L'article 35 de l'avant-projet gouvernemental constituait une reprise des dispositions de la « loi des maxima ». L'application de cette dernière, aussi dite « loi du cadenas », se faisait de la manière suivante : le ministre des finances déclarait en séance qu'une proposition parlementaire avait pour conséquence une aggravation des charges publiques ou une diminution des ressources publiques. Il appartenait à la commission des finances de l'Assemblée de se prononcer sur l'applicabilité de la « loi des maxima » lorsque celle-ci était invoquée par le Gouvernement à l'encontre d'une initiative parlementaire. Si la commission des finances confirmait le plus souvent la position du Gouvernement, un conflit pouvait toutefois survenir sur l'applicabilité de la règle invoquée. Ainsi, le 22 juin 1950, Georges Bidault, président du Conseil, avait été amené à poser la question de confiance devant l'Assemblée sur l'application de la « loi des maxima » ; mis en minorité, le Gouvernement avait été contraint à la démission.
Cependant, ce dispositif présentait deux limites.
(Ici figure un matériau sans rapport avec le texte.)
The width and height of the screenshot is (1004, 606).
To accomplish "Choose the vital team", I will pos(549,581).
Tout d'abord, il se heurtait aux principes constitutionnels, le Parlement ayant, sur le fondement de l'article 17 de la Constitution de 1946, l'initiative des dépenses14(*). Ensuite, la « loi des maxima » permettait des « opérations compensées », notamment dans le domaine des dépenses ; un parlementaire pouvait ainsi proposer une économie en contrepartie d'une dépense.
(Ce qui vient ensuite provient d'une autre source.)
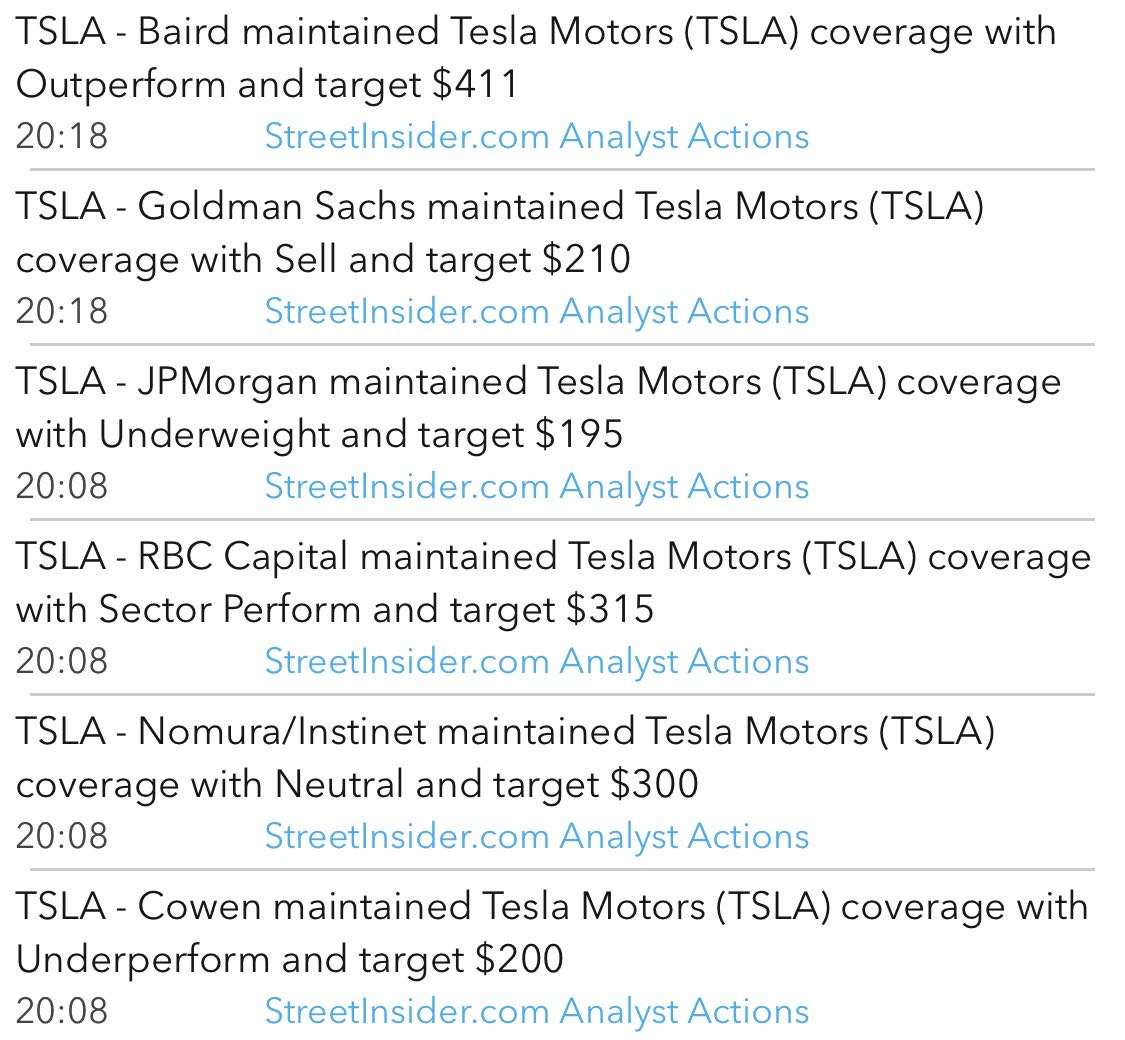This screenshot has width=1125, height=1040.
Task: Click the 20:18 timestamp of Baird item
Action: click(x=62, y=136)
C'est pour cette raison que le texte soumis à la commission constitutionnelle du Conseil d'État les 25 et 26 août 1958 ne faisait plus référence à « une aggravation des charges publiques » mais à « la création ou l'aggravation d'une charge publique ». Dès lors, une dépense publique nouvelle ne pouvait plus être compensée.
* 14 Aussi divers moyens étaient-ils utilisés par les membres de l'Assemblée nationale afin de contourner la limite posée au second alinéa de l'article 17 de la Constitution de 1946, notamment celui consistant à exercer des pressions sur le Gouvernement ou, à partir du vote du budget de 1952, à subordonner le vote du budget au dépôt, par le Gouvernement, d'une lettre rectificative portant augmentation des dotations de certains chapitres budgétaires : le Gouvernement était ainsi contraint à prendre l'initiative des dépenses nouvelles souhaitées par les parlementaires.